Bankruptcy is a common form of insolvency that is legally binding to both you and your creditors. It aims to give you some relief from your debts once you have agreed to some (often quite severe) terms.
During this time you are protected from legal action by your creditors, and once your term is completed, any outstanding debt is written off.
If you have excessive debts, this could be the correct option for you. However, entering bankruptcy is not something you should enter into lightly.
Pros of Bankruptcy
- All included debts will be written off at the end of your agreed term.
- Any legal action from your creditors must legally stop.
Cons of Bankruptcy
- Your assets, including your house and car, could be sold in order to raise money to repay your creditors.
- You can no longer act as a company director.
- Future credit might be difficult to obtain.
Some error has occured.
- How long does bankruptcy last?
- How much does bankruptcy cost?
- Will bankruptcy affect my credit rating?
- What happens to my assets in bankruptcy?
Generally, bankruptcy lasts for just 12 months. After this period, any included debts will be written off.
Currently (March 2018) the cost of bankruptcy is £680. This breaks down as:
- £130 application fee.
- £550 Bankruptcy deposit.
This can be paid in smaller installments if you can’t afford it all in one go, however the bankruptcy can’t begin until payment is received in full.
As you can imagine, yes it will affect your credit rating. However, if you are in the position that bankruptcy is a viable option, your credit rating isn’t likely to be very good in the first place. A bankruptcy stays on your credit rating for six years.

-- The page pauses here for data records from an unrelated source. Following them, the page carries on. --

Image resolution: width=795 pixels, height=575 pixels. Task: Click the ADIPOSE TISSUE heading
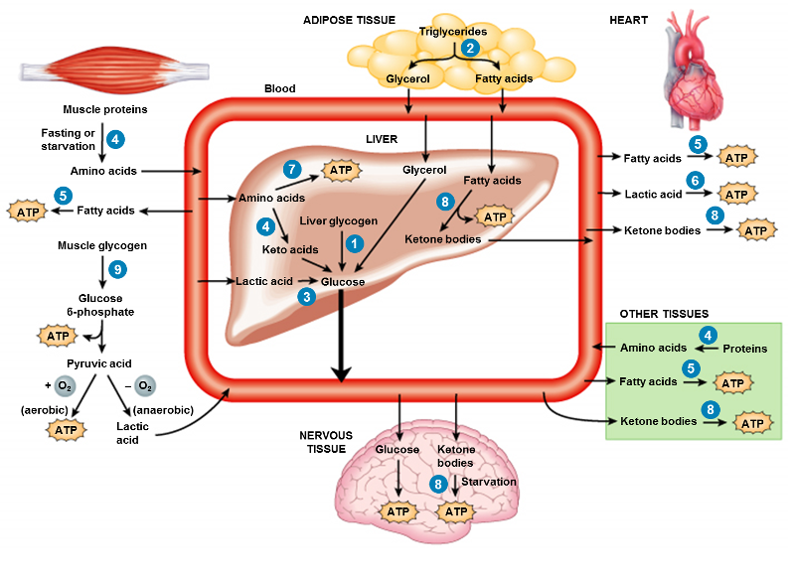coord(349,20)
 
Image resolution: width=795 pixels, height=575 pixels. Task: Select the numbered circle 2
coord(471,47)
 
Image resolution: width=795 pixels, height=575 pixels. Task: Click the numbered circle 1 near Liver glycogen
coord(351,241)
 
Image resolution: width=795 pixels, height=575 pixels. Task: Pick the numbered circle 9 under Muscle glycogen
coord(117,269)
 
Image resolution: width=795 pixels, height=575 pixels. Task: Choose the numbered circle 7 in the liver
coord(291,169)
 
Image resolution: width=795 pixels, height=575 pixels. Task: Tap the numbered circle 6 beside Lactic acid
coord(697,179)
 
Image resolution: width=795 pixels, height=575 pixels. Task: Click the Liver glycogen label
coord(338,219)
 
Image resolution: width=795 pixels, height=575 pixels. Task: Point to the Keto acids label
coord(289,249)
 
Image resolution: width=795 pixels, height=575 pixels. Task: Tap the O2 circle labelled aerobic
coord(65,385)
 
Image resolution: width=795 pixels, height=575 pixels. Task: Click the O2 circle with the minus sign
coord(145,385)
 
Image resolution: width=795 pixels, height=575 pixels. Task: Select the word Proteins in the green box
coord(744,349)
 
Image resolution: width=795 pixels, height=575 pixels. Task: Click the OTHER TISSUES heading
coord(664,314)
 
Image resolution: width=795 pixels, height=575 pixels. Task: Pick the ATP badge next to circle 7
coord(341,171)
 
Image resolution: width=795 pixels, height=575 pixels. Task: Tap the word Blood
coord(279,88)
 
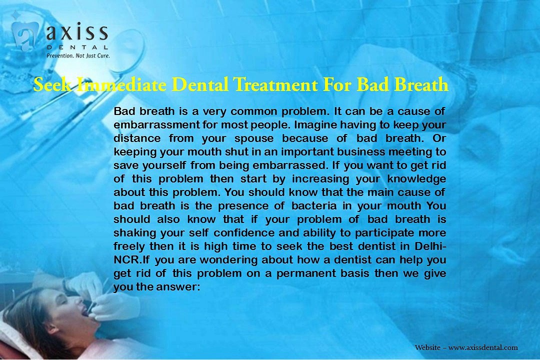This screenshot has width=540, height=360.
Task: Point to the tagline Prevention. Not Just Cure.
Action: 78,56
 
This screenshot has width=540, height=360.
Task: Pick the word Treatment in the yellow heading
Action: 275,84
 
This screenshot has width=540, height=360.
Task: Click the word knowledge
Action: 416,179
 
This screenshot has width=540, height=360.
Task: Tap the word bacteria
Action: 314,206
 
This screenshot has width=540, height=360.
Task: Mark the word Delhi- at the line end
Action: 430,246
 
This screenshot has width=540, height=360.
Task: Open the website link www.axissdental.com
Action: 483,348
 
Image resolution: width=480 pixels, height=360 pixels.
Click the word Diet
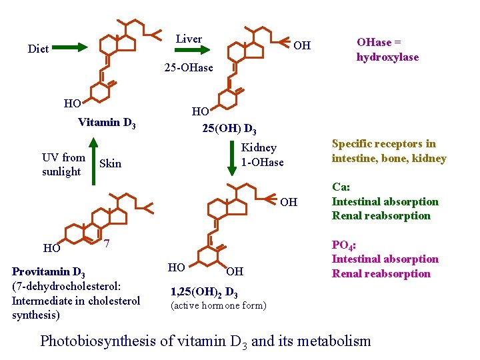click(x=38, y=49)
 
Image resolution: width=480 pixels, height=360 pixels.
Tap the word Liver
click(x=189, y=39)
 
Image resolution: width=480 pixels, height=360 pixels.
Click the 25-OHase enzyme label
click(x=189, y=67)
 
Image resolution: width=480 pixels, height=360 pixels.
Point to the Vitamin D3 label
click(x=107, y=123)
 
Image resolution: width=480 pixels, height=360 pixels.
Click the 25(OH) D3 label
click(x=229, y=128)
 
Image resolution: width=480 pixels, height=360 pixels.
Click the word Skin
click(x=110, y=163)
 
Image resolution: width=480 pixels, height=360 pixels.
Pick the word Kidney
click(x=259, y=147)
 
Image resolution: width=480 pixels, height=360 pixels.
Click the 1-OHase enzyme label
click(x=262, y=162)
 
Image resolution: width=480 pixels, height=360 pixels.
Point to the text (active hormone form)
click(x=219, y=306)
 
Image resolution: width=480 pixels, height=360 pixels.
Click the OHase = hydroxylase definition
click(x=387, y=49)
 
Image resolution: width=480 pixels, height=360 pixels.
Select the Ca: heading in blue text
click(x=341, y=187)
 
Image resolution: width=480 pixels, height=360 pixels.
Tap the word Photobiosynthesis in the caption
click(x=97, y=341)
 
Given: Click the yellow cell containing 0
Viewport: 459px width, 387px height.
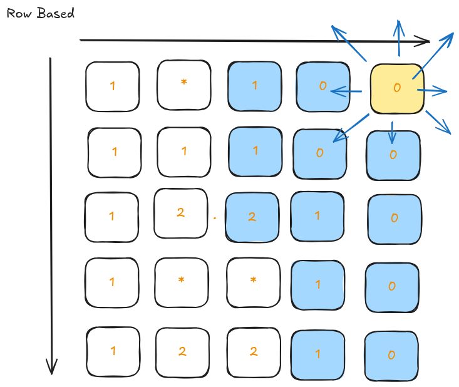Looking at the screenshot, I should point(397,88).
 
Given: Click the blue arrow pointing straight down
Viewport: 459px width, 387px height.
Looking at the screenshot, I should point(392,132).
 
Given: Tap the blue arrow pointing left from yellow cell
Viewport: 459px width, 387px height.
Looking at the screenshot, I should point(346,92).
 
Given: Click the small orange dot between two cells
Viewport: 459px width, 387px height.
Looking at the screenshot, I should point(214,218).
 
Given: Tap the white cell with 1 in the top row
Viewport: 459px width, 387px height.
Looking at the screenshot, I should point(113,86).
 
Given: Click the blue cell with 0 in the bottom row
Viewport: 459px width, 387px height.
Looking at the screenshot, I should point(391,355).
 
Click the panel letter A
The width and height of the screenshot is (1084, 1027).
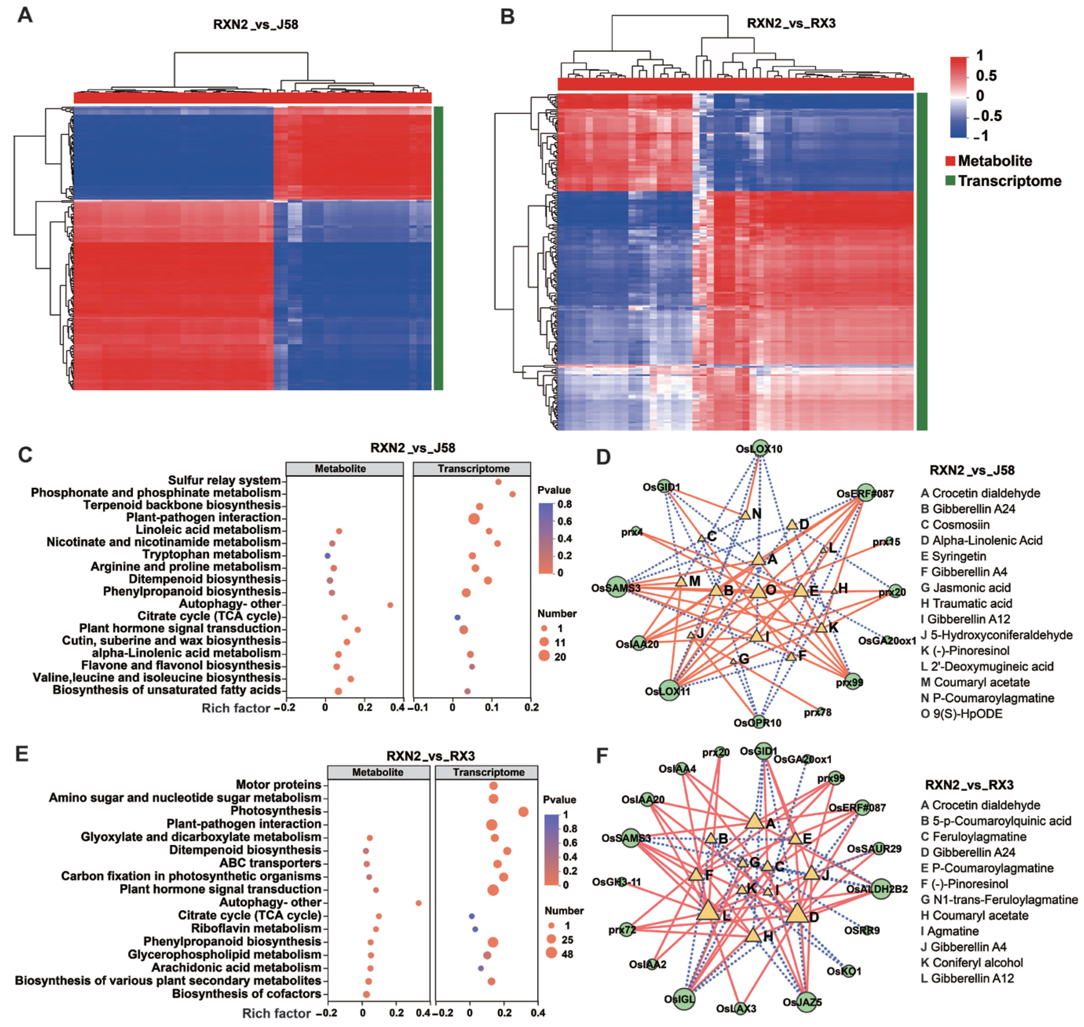(x=25, y=15)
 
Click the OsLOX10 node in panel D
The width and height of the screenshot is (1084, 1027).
(x=760, y=448)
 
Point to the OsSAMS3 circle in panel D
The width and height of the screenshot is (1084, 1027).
(x=617, y=587)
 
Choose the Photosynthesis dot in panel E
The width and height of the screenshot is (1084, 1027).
(x=523, y=812)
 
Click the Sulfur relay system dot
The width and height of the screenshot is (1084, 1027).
(x=498, y=482)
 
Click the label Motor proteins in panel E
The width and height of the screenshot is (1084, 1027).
(x=278, y=784)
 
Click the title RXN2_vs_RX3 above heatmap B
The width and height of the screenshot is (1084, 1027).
(x=791, y=23)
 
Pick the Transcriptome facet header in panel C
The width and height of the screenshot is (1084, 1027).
(x=473, y=469)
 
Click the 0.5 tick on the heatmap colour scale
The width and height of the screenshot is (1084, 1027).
(x=986, y=75)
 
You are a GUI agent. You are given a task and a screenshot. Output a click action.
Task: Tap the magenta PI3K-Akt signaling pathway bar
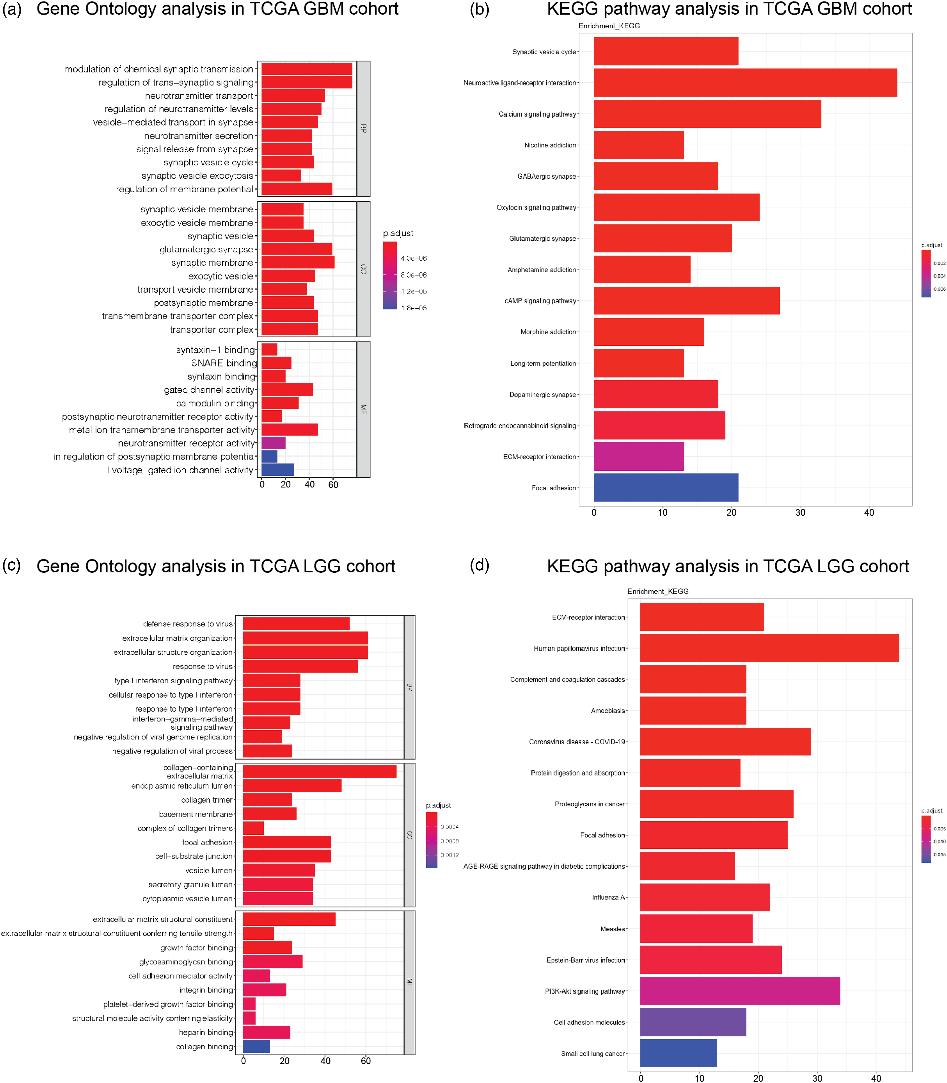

Once you have been declared bankrupt, it is extremely likely that any assets you may have, including your car and possibly your home, will have to be sold in order to pay back your creditors. Fortunately there are some things that aren’t included, such as equipment needed for work and many household items which are deemed to be needed by your family, these include clothing, bedding and furniture. If you have any children you will usually be given 12 months to find alternative accommodation.
Alternatives to Bankruptcy
Individual Voluntary Arrangement (IVA)
An individual voluntary arrangement (IVA) is a legal procedure for people in financial difficulties with unsecured debts. It is a legal agreement between you and your creditors to only pay what you can actually afford to pay off your debts.
Debt Management Plan (DMP)
Usually suitable for people with unsecured debts totalling under £15,000, a debt management plan (DMP) is an informal way to repay your creditors by making a single, affordable payment every month. As DMPs are flexible, the amount you pay can change depending on your financial circumstances.